### SELECTED EXTRACT
-- START --
AUTOMATIC FAKE NEWS DETECTION
PROJECT DELIVERY PHASE I
INTRODUCTION
The accelerated increase in fake news in online social network which is assessable to every single person worldwide in just one click has led to change in the way the information is absorbed, the allurement towards social media news has made a significant amount of news being broadcast. People are witnessing hate crimes all over the world due to acceptance of false and fraudulent information, on the other hand, there is no claim to that falsified information. The arguable published news is being propagated, people use social media to spread fake news selfishly for their profits, benefits and entertainment [1]. This influences ideology of people, which lead to change in views or hatred among people of different culture.
With increase of social media fake news can be spread faster than a forest fire, the driving factor for this false information is not newspapers but new traditions like Facebook, Instagram, YouTube, podcast, etc., [2]. Evening knowing about these problems, to track down each news or piece of information is very difficult since the language used is hard to be understood by any method, we have to detect the fake news, because the language is never stable but changes person to person. Therefore, many machine learning algorithms fail due to this constraint [3].
With this project I aim to determine which news is fake by applying classification techniques, the initial steps include cleaning of data, applying natural language processing, topic modelling and EDA.
The dataset I am using was acquired from IEEE Data Port available at https://ieee-dataport.org/open-access/fnid-fake-news-inference-dataset. The dataset includes 15212 training samples, 1058 validation samples, and 1054 test samples. The classes of this data are “real” and “fake”. The analysis of dataset depicted that there are 8 columns namely: id: matches the id in the PolitiFact website API (unique for each sample), date: The time each article was published in the PolitiFact website, speaker: The person or organization to whom the Statement relates, statement: A claim published in the media by a person or an organization and has been investigated in the PolitiFact article., sources: The sources used to analyze each Statement, paragraph_based_content: content stored as paragraphed in a list, fullText_based_content:Full text using pasted paragraphs and label: The class for each sample. I will explore the data more while working on it to check what kind of news or article it has on which EDA will depend.
I am planning to build fake news detection system using data processing, supervised machine learning and deep learning models.
1. Data preprocessing – using NLP techniques to prepare the data for next phase, preprocessing steps are as followed:
a. Tokenized input
b. Stemming
c. Text cleaning
d. Final preprocessed text
2. Supervised machine learning model – to build the detection system I will start with basic machine learning approaches like Linear Regression, support vector machine. The result from the proposed machine learning approach is studied using TF-IDF.
3. Deep learning models – with believe that above mentioned supervised machine learning techniques will give a good result, I will try to experiment the dataset with deep learning model.
-- END --
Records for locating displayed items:
-- START --
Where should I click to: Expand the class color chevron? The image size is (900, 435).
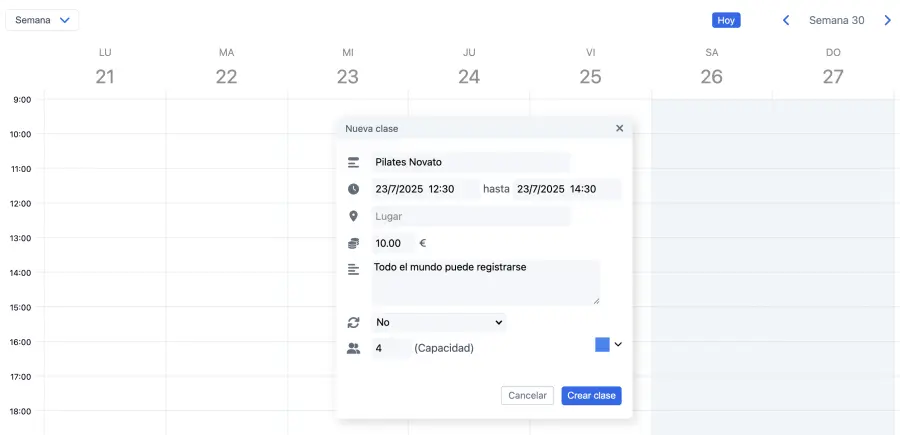(x=618, y=344)
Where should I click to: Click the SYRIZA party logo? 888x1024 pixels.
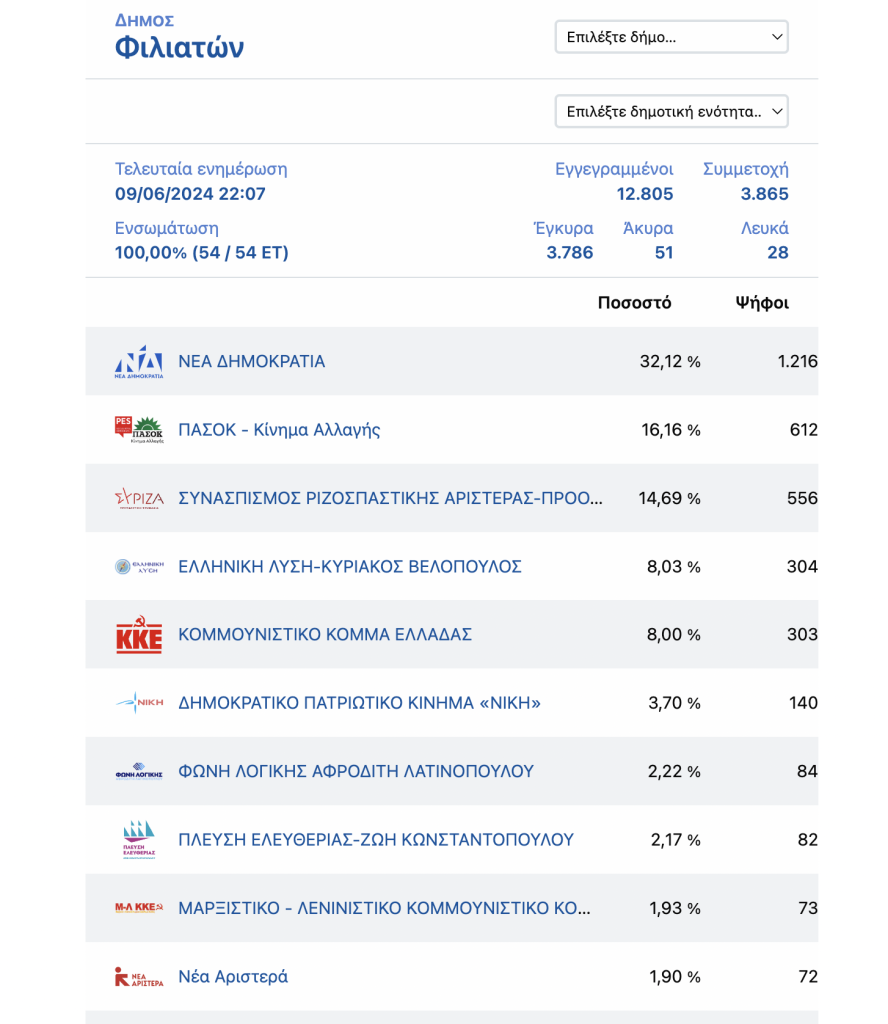(x=139, y=498)
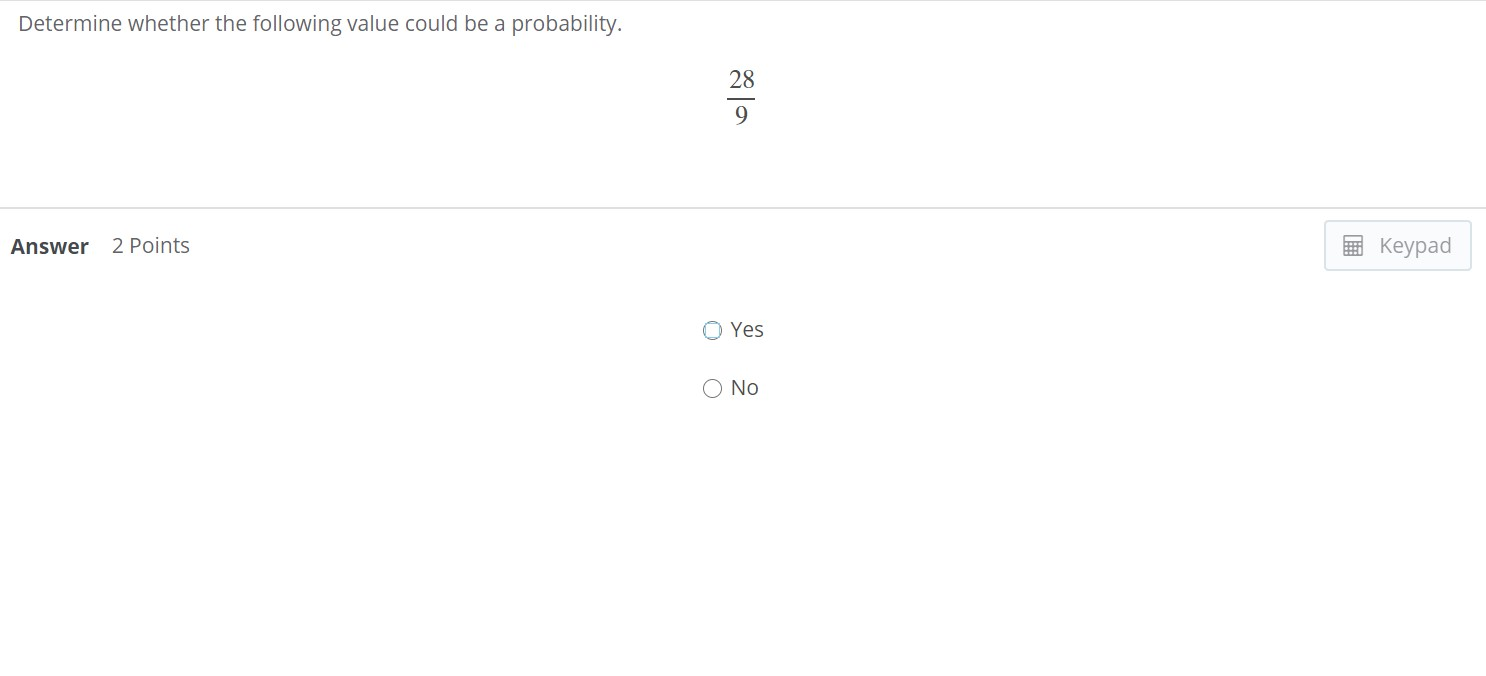Open the on-screen Keypad panel
The height and width of the screenshot is (676, 1486).
point(1397,245)
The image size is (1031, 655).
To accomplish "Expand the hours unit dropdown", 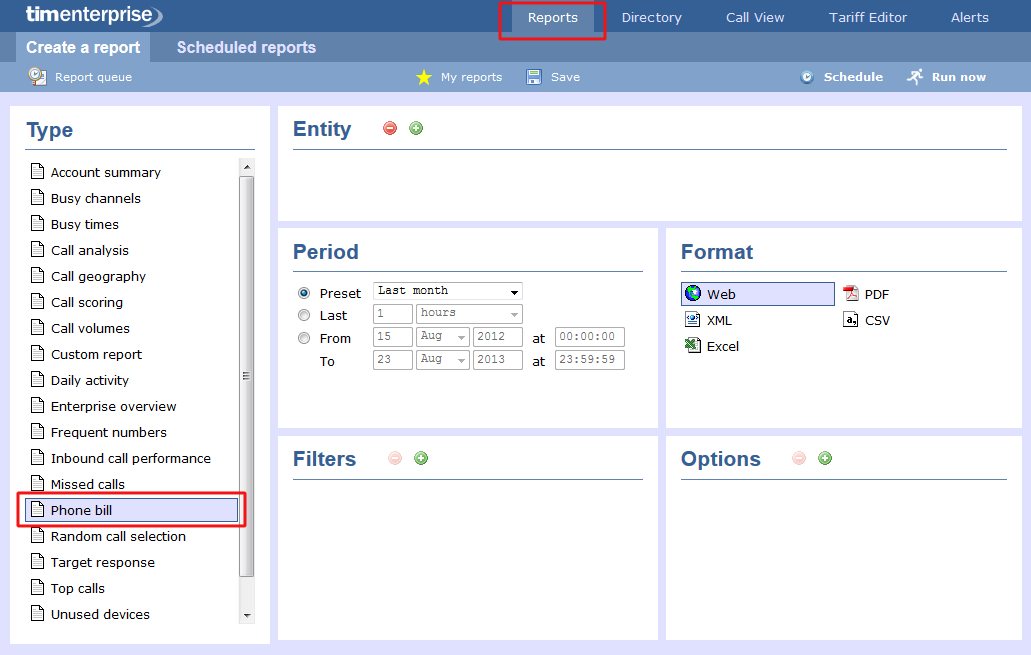I will click(468, 314).
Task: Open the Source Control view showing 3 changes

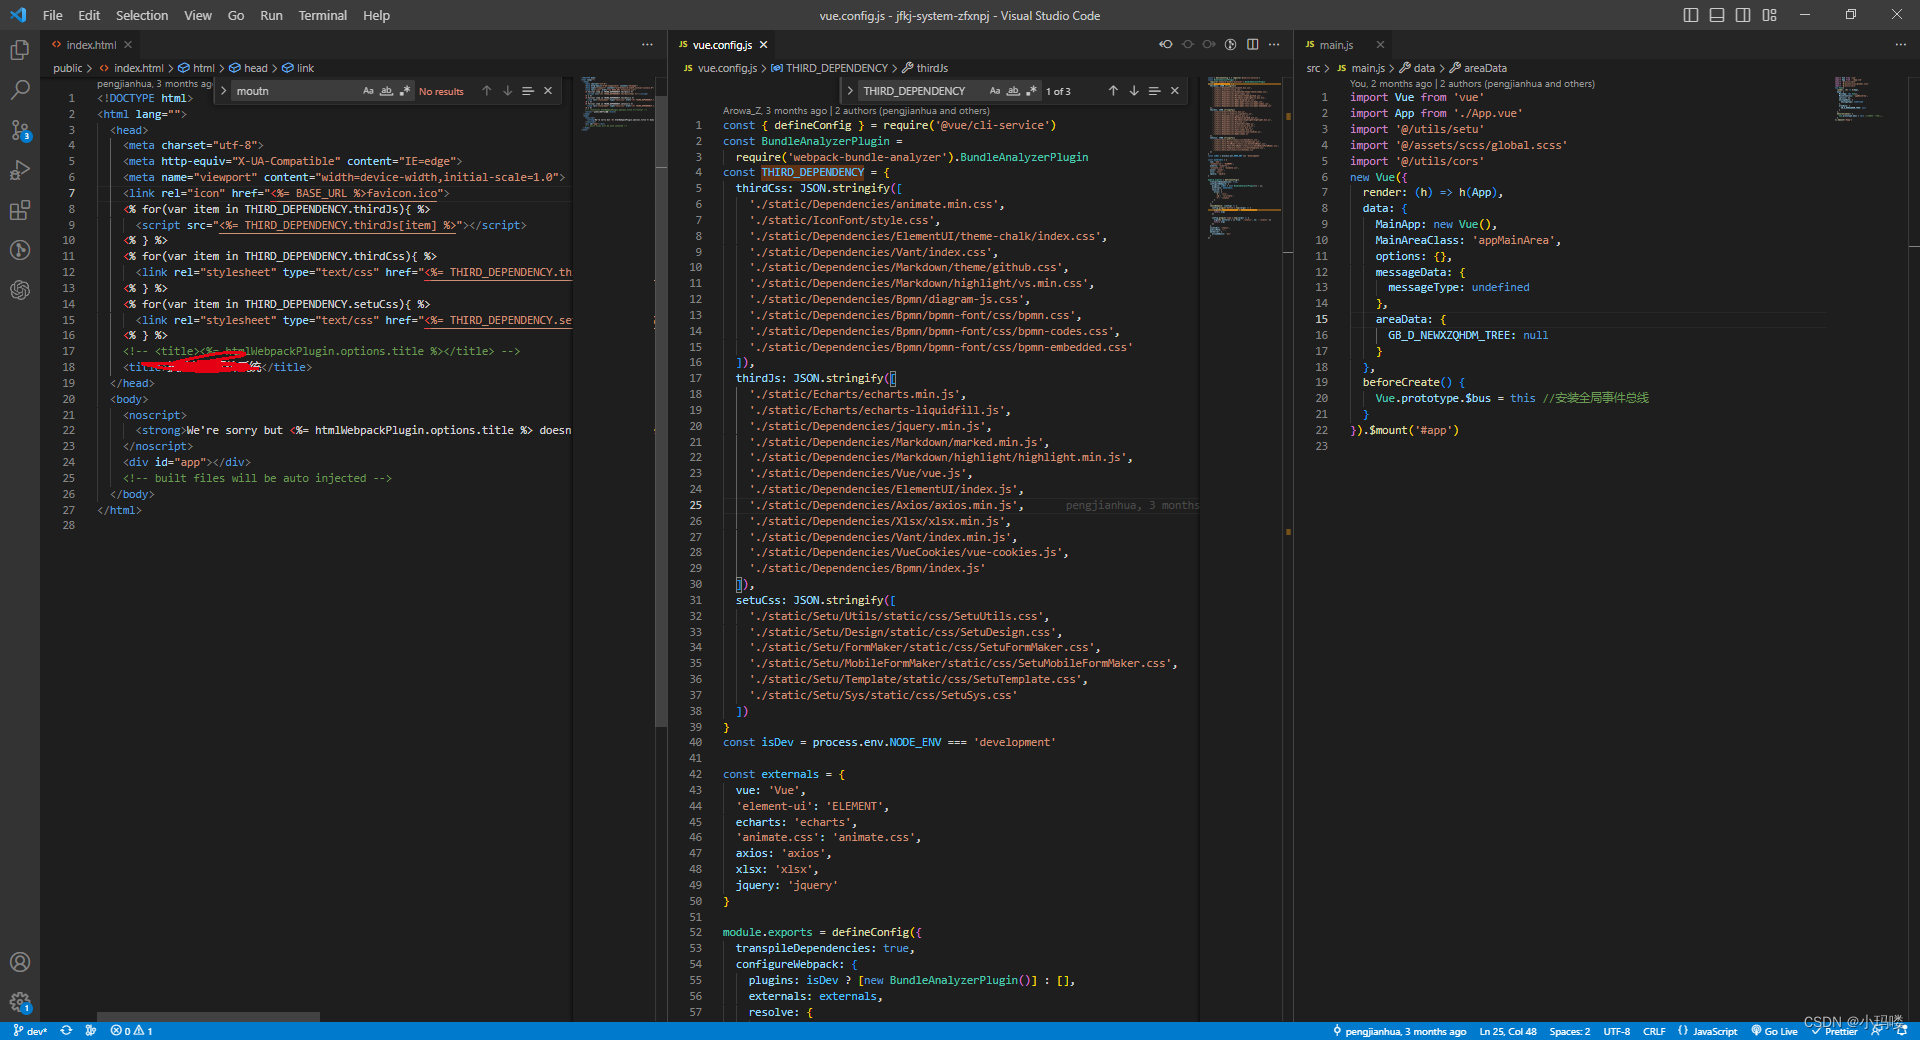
-- END --
### OBJECTIVES
**A.** According to the fake news detection proposal, how many validation samples does the dataset include?
**B.** Transcribe the portion of the fake news detection proposal that begins with the words "I am planning" and ends with "deep learning model.".

### RESPONSES IN ORDER
**A.** 1058 validation samples.

**B.**
I am planning to build fake news detection system using data processing, supervised machine learning and deep learning models.
1. Data preprocessing – using NLP techniques to prepare the data for next phase, preprocessing steps are as followed:
a. Tokenized input
b. Stemming
c. Text cleaning
d. Final preprocessed text
2. Supervised machine learning model – to build the detection system I will start with basic machine learning approaches like Linear Regression, support vector machine. The result from the proposed machine learning approach is studied using TF-IDF.
3. Deep learning models – with believe that above mentioned supervised machine learning techniques will give a good result, I will try to experiment the dataset with deep learning model.